Trees

Here are slides.

Regression models perform well when the the response surface \(E(Y\mid\vec{X})\) follows a line (or some other assumed shape). In some settings, however, the response surface may be more complex. There may be nonlinearities and interaction terms that the researcher may not know about in advance. In these settings, one might desire an estimator that adaptively learns the functional form from the data. Trees are one such approach.

A simulation to illustrate trees

As an example, the figure below presents some hypothetical data with a binary predictor \(Z\), a numeric predictor \(X\), and a numeric outcome \(Y\).

Code

true_conditional_mean <- tibble(z = F, x = seq(0,1,.001)) |>
  bind_rows(tibble(z = T, x = seq(0,1,.001))) |>
  mutate(mu = z * plogis(10 * (x - .5)))
simulate <- function(sample_size) {
  tibble(z = F, x = seq(0,1,.001)) |>
    bind_rows(tibble(z = T, x = seq(0,1,.001))) |>
    mutate(mu = z * plogis(10 * (x - .5))) |>
    slice_sample(n = sample_size, replace = T) |>
    mutate(y = mu + rnorm(n(), sd = .1))
}
simulated_data <- simulate(1000)
p_no_points <- true_conditional_mean |>
  ggplot(aes(x = x, color = z, y = mu)) +
  geom_line(linetype = "dashed", size = 1.2) +
  labs(
    x = "Numeric Predictor X",
    y = "Numeric Outcome Y",
    color = "Binary Predictor Z"
  ) +
  theme_bw()
p <- p_no_points +
  geom_point(data = simulated_data, aes(y = y), size = .2, alpha = .3)
p

If we tried to approximate these conditional means with an additive linear model, \[\hat{E}_\text{Linear}(Y\mid X,Z) = \hat\alpha + \hat\beta X + \hat\gamma Z\] then the model approximation error would be very large.

Code

best_linear_fit <- lm(mu ~ x + z, data = true_conditional_mean)
p +
  geom_line(
    data = true_conditional_mean |>
      mutate(mu = predict(best_linear_fit))
  ) +
  theme_bw() +
  ggtitle("An additive linear model (solid lines) poorly approximates\nthe true conditional mean function (dashed lines)")

How a tree works

A regression tree begins from a radically different place than regression. Instead of assuming that the response follows some assumed pattern, trees proceed by a much more inductive process: recursive splits.

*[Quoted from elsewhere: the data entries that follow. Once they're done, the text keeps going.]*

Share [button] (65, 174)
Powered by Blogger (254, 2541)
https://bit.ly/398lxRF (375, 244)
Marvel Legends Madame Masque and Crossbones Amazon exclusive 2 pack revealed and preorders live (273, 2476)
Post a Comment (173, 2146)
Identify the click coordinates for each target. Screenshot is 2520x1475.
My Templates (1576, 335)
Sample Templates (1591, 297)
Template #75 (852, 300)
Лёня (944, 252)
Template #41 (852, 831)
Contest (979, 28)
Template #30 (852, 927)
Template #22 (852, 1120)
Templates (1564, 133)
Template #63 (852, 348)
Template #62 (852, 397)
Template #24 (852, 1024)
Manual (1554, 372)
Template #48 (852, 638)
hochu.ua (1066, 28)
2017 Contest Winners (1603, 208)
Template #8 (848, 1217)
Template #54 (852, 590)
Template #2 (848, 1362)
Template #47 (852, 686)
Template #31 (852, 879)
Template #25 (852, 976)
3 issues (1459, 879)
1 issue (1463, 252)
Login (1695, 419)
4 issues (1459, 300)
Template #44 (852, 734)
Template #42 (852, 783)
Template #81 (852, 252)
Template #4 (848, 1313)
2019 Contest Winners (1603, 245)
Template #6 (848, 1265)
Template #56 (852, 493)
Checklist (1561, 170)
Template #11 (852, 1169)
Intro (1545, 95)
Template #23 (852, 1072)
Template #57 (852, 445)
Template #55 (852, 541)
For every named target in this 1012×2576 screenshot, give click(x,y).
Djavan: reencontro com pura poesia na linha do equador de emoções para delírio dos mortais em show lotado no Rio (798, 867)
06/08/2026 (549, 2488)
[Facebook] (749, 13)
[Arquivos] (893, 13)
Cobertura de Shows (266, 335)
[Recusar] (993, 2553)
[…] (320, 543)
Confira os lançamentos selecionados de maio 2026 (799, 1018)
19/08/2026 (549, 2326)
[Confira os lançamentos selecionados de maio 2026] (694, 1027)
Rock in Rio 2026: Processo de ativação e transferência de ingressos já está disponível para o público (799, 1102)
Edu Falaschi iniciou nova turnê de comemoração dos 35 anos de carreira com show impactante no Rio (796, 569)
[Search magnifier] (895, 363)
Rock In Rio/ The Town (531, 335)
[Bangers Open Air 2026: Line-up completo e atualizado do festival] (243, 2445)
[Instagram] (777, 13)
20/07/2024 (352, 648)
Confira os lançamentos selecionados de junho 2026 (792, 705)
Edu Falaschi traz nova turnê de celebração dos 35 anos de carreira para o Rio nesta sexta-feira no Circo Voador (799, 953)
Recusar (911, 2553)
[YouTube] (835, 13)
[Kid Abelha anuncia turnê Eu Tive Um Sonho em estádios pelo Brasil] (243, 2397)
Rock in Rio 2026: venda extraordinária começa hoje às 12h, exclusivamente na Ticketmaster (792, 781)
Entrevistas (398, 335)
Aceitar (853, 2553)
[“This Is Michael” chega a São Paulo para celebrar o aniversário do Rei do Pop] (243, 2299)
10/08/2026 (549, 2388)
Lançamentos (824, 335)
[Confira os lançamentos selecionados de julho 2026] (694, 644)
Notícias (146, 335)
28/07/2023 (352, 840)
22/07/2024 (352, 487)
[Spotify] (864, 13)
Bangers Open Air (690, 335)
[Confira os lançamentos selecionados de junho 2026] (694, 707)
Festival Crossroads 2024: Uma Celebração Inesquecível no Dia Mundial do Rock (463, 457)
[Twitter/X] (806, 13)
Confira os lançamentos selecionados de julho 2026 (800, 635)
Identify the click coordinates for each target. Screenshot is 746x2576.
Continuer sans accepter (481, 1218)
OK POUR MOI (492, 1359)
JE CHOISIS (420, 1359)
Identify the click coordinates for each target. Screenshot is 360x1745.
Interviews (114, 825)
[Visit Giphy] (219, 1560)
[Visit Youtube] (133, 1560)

Trees repeatedly split the data

With no model at all, suppose we were to split the sample into two subgroups. For example, we might choose to split on \(Z\) and say that all units with z = TRUE are one subgroup while all units with z = FALSE are another subgroup. Or we might split on \(X\) and say that all units with x <= .23 are one subgroup and all units with x > .23 are another subgroup. After choosing a way to split the dataset into two subgroups, we would then make a prediction rule: for each unit, predict the mean value of all sampled units who fall in their subgroup. This rule would produce only two predicted values: one prediction per resulting subgroup.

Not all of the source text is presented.